Minimum-Cost Spanning Trees
Read the book chapters first, then make sure you can answer the questions in the notes. Following that, work on some skills-check problems and exercises. Then take the online quizzes.
- Reading
- 2.4
- Skills Check
- 17, 22, 23, 24, 25, 26, 27
- Exercises
- 54, 55, 57 (also do via Prim’s), 58, 60, 62, 66 (Challenge), 69
- Quiz
- Take the quiz
This day’s reading assignment also includes a file on traveling salesman problem. Don’t miss it.
2.4
- When do we call a subgraph a tree? When do we call it a spanning tree?
- Does every graph have a spanning tree subgraph?
- Are there many possible spanning tree subgraphs?
- What are we after in minimum-cost spanning tree problems?
- Provide some real-world situations from your experience that you might approach as minimum-cost spanning tree problems.
- How do Minimum-cost Spanning Tree problems differ from Hamiltonian Circuit problems and from Traveling Salesman Problems?
- Describe how Kruskal’s algorithm works.
- Demonstrate Kruskal’s algorithm in some examples.
- Does Kruskal’s algorithm always produce the minimum-cost spanning tree?
- There is another algorithm not discussed in the text, called Prim’s algorithm, that works as follows:
- Start from an arbitrary vertex.
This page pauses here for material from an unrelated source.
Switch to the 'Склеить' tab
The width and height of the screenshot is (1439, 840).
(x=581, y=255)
Look at all edges that start from that vertex, and pick the one with the smallest cost. So now you have selected two vertices and an edge between them.
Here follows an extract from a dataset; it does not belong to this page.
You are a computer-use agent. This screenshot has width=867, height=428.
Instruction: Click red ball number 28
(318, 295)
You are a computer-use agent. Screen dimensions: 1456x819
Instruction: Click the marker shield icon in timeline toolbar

- At the next step, look at all the vertices you have selected, and look at all the edges that go from one of these vertices to a vertex you haven’t yet selected. Choose among these the edge with the smallest cost. Then add that edge, and the new vertex it connected, to your set.
- Continue until you have included all vertices.
- Demonstrate Prim’s algorithm in some examples.